DATA FOR THE TASK =
+++
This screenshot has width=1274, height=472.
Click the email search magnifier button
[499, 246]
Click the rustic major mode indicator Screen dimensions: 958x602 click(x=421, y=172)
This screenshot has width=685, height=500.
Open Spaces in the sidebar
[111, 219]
+++
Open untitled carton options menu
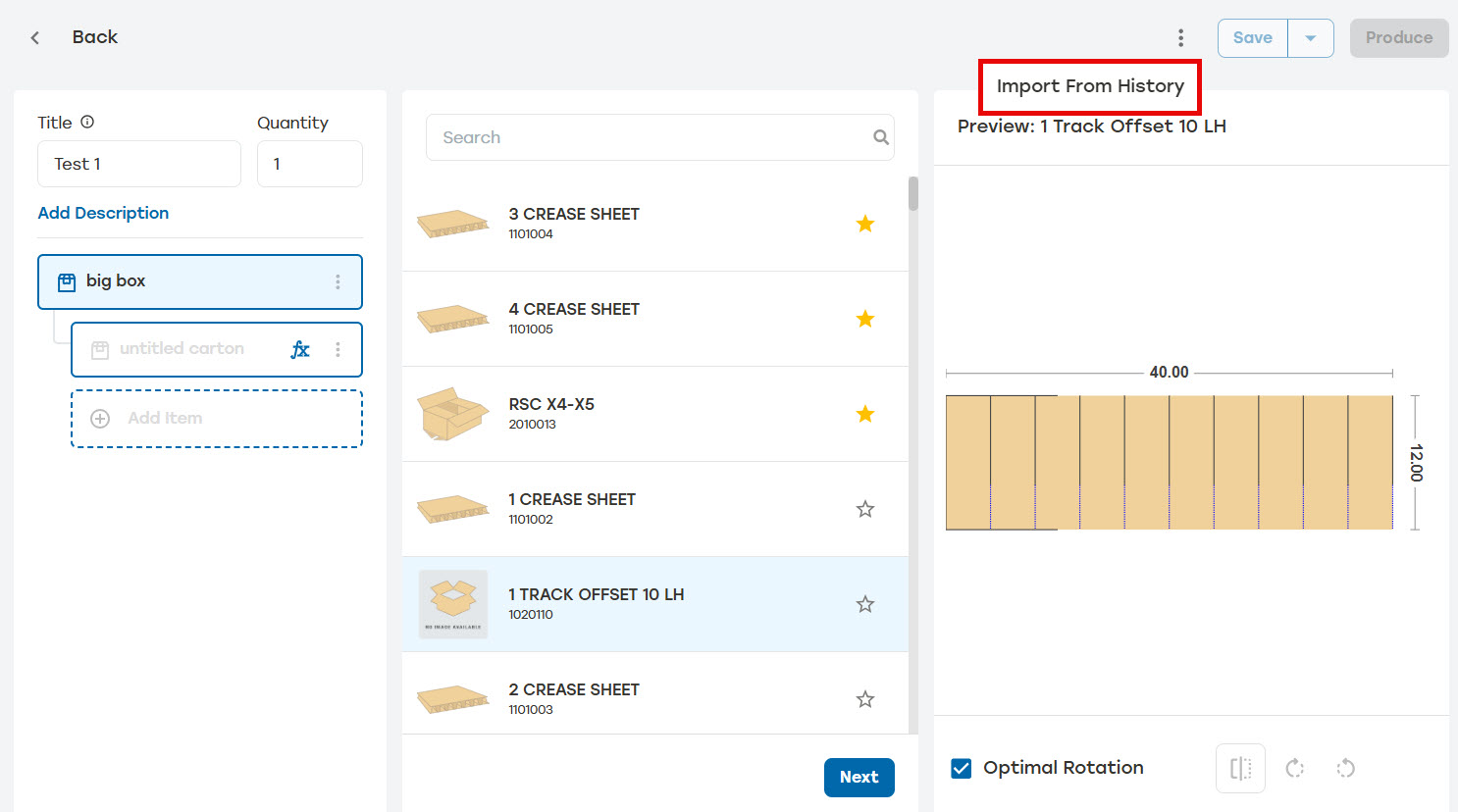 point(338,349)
+++
WHAT THE TASK ASKS = Pull out every line of the records above that contains the word "screenshot".

SOLUTION FOR THIS PROBLEM =
This screenshot has width=1274, height=472.
This screenshot has width=685, height=500.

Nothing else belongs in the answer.